Please locate each line in the entries below that contains the word "unit" and copy those lines out, treating uppercase and lowercase as different.

## start Dataset excerpts

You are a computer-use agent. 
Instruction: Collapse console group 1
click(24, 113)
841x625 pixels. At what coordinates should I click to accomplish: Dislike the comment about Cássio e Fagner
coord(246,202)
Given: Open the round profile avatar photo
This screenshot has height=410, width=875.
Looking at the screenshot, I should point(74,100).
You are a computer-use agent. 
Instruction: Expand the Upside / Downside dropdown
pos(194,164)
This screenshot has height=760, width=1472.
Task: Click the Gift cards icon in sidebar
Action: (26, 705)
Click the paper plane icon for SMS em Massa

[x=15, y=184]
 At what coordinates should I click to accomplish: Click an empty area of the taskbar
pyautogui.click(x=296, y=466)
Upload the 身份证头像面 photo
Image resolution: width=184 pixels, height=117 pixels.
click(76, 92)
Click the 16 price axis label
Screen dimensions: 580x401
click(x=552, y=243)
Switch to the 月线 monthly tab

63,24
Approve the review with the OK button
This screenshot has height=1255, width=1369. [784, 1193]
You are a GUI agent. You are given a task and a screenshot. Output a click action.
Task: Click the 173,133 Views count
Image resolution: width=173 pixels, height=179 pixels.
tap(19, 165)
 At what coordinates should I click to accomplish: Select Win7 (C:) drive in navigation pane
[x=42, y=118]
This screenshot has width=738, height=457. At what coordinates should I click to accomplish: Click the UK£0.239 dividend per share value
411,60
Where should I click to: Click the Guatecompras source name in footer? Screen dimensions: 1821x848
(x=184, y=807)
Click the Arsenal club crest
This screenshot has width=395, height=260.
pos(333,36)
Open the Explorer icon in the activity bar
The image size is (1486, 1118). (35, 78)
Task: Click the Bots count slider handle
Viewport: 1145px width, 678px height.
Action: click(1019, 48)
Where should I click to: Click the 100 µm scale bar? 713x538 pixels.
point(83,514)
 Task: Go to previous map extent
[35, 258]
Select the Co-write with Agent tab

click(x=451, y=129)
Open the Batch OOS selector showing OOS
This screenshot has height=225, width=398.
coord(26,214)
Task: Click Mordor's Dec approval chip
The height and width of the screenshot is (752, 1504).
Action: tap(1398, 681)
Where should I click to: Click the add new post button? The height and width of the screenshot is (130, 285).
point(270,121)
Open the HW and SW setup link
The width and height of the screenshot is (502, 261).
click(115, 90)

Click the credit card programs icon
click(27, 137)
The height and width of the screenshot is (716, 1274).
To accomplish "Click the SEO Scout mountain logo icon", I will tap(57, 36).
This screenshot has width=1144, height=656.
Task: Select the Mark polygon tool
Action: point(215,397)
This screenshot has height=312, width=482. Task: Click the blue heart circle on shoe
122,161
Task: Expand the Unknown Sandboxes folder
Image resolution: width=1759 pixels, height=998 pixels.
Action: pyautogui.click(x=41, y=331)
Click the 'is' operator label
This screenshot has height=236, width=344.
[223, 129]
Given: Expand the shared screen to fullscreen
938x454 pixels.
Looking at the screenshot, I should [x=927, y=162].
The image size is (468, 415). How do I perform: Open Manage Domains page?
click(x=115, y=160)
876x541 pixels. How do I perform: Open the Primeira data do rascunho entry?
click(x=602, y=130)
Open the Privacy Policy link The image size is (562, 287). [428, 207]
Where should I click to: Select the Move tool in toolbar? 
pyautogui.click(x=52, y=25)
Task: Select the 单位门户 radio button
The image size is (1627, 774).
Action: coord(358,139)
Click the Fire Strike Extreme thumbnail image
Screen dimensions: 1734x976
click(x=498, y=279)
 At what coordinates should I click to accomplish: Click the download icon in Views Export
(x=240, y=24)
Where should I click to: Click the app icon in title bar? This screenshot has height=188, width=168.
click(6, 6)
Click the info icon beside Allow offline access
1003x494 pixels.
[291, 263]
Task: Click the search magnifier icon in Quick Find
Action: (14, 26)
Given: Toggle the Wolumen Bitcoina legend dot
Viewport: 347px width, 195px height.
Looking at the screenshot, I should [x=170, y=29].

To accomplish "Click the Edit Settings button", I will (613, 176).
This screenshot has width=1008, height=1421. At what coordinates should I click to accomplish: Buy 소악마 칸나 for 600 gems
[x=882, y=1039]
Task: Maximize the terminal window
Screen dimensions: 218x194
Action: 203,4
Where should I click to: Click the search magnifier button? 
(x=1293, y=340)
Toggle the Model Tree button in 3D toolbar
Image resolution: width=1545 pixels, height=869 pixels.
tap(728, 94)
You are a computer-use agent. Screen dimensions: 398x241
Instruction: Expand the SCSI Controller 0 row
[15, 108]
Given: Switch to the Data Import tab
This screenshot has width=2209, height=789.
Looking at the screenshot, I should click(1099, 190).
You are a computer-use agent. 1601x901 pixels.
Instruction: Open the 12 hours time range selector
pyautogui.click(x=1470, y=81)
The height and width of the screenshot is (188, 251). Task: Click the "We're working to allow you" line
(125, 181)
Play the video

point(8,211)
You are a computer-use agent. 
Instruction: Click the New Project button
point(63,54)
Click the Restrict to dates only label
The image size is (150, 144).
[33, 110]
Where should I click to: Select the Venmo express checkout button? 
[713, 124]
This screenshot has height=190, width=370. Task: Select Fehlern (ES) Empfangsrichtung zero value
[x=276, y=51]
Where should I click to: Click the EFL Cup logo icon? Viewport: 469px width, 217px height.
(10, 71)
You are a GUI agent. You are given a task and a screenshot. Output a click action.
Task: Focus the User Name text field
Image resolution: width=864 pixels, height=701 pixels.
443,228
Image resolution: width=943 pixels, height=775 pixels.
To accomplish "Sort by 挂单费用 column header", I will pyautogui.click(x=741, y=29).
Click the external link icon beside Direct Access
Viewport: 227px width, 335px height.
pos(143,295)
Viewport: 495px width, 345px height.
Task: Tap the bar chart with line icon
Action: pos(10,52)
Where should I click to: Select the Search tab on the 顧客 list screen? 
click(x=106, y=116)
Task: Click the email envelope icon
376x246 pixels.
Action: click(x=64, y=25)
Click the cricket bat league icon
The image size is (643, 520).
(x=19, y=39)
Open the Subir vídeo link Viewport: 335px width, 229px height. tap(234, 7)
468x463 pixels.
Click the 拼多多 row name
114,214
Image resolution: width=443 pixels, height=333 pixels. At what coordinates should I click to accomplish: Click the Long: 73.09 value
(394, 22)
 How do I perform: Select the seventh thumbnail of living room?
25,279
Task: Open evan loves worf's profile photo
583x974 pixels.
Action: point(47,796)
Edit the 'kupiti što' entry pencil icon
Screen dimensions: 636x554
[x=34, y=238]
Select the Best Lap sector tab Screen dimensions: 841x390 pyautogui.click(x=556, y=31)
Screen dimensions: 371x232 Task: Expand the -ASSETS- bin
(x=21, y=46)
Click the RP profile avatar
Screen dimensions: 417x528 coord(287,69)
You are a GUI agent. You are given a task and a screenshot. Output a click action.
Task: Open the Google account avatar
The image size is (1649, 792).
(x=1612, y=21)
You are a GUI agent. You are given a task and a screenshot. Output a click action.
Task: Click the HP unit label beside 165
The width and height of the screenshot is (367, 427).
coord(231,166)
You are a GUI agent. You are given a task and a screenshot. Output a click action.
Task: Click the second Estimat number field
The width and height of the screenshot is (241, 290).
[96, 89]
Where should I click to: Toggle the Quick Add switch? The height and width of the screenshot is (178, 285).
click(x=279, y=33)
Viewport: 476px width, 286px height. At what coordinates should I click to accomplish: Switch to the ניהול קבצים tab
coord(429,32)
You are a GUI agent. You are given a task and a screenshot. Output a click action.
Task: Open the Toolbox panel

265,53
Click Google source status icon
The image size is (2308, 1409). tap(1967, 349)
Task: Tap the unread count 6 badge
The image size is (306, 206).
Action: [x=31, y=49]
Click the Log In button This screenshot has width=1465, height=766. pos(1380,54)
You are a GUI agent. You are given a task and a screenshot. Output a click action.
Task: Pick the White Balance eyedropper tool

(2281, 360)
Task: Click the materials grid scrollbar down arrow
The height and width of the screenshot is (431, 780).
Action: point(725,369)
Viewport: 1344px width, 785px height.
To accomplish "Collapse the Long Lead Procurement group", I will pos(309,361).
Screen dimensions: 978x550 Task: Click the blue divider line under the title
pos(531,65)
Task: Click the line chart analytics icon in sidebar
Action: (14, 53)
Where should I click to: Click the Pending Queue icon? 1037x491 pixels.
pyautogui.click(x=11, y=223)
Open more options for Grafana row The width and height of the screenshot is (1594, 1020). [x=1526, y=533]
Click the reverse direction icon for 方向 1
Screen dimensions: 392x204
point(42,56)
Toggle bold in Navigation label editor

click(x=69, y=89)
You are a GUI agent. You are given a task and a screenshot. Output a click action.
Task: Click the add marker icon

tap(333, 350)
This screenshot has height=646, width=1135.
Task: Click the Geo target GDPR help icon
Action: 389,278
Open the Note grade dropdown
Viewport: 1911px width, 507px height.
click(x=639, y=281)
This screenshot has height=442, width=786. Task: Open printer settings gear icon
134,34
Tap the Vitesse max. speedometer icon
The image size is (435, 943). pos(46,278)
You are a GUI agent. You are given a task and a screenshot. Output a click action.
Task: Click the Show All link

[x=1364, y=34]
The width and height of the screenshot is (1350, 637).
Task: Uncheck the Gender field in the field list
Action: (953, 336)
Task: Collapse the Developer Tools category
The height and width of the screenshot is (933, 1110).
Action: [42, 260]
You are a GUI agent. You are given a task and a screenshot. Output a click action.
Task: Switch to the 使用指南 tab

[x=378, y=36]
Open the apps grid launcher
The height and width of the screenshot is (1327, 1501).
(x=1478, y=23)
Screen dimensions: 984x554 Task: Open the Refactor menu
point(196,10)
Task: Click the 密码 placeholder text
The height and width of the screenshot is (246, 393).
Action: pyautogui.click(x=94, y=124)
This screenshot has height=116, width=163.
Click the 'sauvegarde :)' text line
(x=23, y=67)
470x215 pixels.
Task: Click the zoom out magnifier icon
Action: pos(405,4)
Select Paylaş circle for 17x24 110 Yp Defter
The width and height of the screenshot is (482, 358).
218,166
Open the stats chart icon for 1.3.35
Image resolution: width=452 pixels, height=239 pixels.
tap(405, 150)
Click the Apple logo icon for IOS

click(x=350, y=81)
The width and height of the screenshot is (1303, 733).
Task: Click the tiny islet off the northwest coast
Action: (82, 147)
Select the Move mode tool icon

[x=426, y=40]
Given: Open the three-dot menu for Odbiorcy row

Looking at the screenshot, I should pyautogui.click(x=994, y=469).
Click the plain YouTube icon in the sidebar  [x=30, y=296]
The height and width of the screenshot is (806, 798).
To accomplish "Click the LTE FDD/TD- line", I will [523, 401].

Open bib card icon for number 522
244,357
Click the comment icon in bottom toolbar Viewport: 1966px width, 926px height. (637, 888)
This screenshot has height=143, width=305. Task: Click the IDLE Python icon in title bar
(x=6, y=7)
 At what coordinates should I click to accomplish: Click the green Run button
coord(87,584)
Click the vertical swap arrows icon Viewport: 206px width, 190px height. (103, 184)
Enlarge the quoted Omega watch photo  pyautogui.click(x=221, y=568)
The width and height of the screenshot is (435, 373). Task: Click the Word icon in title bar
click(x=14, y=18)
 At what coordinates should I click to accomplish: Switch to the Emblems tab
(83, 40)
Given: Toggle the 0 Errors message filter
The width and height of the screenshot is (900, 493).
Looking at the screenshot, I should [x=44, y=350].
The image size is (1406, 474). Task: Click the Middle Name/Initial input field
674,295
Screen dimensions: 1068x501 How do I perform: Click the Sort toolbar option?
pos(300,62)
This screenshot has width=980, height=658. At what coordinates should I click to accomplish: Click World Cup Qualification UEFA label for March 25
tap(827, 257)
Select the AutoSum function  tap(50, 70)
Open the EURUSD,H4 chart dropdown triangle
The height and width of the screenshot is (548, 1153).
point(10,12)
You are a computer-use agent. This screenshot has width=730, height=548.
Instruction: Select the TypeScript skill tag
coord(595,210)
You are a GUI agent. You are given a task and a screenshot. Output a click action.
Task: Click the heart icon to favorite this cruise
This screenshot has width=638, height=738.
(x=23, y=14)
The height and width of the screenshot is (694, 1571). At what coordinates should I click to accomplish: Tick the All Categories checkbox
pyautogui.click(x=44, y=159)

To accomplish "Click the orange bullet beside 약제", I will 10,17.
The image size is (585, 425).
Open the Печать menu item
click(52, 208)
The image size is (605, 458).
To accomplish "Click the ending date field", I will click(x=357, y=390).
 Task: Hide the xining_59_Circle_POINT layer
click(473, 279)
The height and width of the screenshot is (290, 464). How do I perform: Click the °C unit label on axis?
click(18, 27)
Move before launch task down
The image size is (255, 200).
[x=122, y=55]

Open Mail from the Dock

## end Dataset excerpts

**Full response**
Task: Click the HP unit label beside 165
The height and width of the screenshot is (290, 464). How do I perform: Click the °C unit label on axis?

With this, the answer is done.